“In a very crude sense the job of young men is to undertake the work that their fathers are too old for, and the current generation of American fathers has decided that a certain six-mile-long valley in Kunar Province needs to be brought under military control. Nearly fifty American soldiers have died carrying out those orders.”
I can’t remember how or why I ended up with War (2010) by Sebastian Junger on my Kindle. I just recently watched Restrepo, a fascinating movie, which might have been what made me aware of the book, but I couldn’t say for sure. I know I was worried that the book was just going to be a written account of the movie, but it ended up being much more expansive and personal.
War is the result of five trips that Sebastian Junger took to Afghanistan with a photojournalist named Tim Hetherington. The two were embedded with troops in the Korengal Valley in Eastern Afghanistan. This valley is only about six miles long and a couple miles wide but was seeing more fighting than anywhere else in either Iraq or Afghanistan. In addition, the terrain was incredibly difficult to navigate and the accommodations were sparse and rough at best. Junger tells the story of the men from Second Platoon, Battle Company who lived, fought, and died in the Korengal Valley with him.I am something of a pacifist although I don’t always know if it’s feasible in the real world to avoid war and fighting altogether. There are a lot of shitty people out there and sometimes violence is required to protect yourself, but I am very frustrated by war. It always seems like a pissing contest between powerful people wanting more power who have no care for the manifold tragedies they unleash. If the people most affected by war: the ones who fight it, the ones who have to live through it, could decide whether we go to war, I think there’d be a lot less of it. However, I feel the least I can do for the thousands of American soldiers around the world, fighting and trying to survive, while I live on in complete comfort, is to try to have some understanding and appreciation of what they’re going through.
Sebastian Junger’s book gave me a searing glimpse into what combat was like for the young men he was embedded with. Not only did I see day-to-day living on the bases, but Junger also described some combat operations, attempts to get the locals on the American side, and many, many fire fights. In addition, I learned about the men who lived there, their struggles, and how living in a place for fourteen months when your life is constantly in danger can mess with your head. The book was fast paced and easy to read, with excitement and tragedy around every corner.

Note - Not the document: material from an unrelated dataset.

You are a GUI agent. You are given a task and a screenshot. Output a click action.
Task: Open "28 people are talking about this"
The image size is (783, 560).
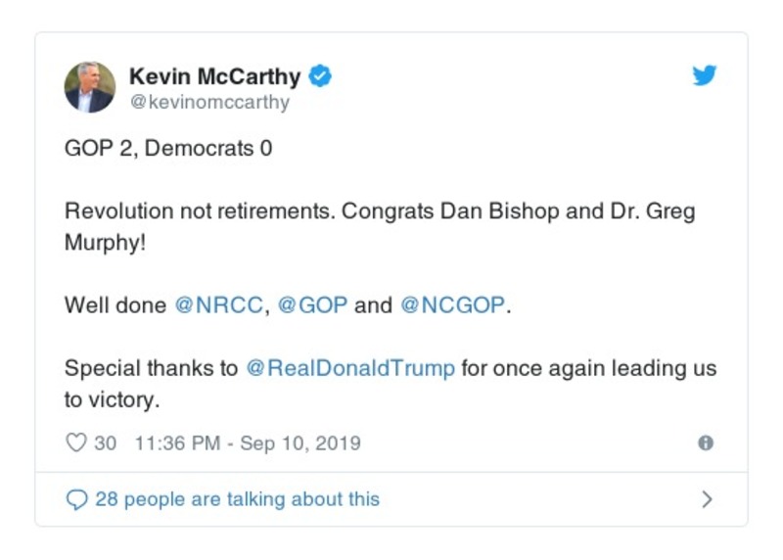tap(237, 499)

The only small issues I had were that it was difficult to keep track of the names of the soldiers and platoons. Junger seemed to jump around from one person to the next, quickly and unexpectedly. There were only a couple soldiers that I knew by name and had an idea of who they were. The story was still completely fascinating, but my confusion made it a little less personal. Junger also stated later in the book, “I must point out that without the friendship and acceptance of the men of Second Platoon this would have been a very different book and possibly not worth writing.” Not surprisingly, Junger became very attached to the men he lived with and who constantly kept him alive. Every once in awhile I got the sense that Junger had adopted some of the attitudes of the men, and that he had become less than a neutral observer. However, I also thought this book was captivating and eye-opening, and I would definitely recommend it.
And here are some quotes that I don’t want to forget but don’t fit into my review:
-“Collective defense can be so compelling—so addictive, in fact—that eventually it becomes the rationale for why the group exists in the first place.”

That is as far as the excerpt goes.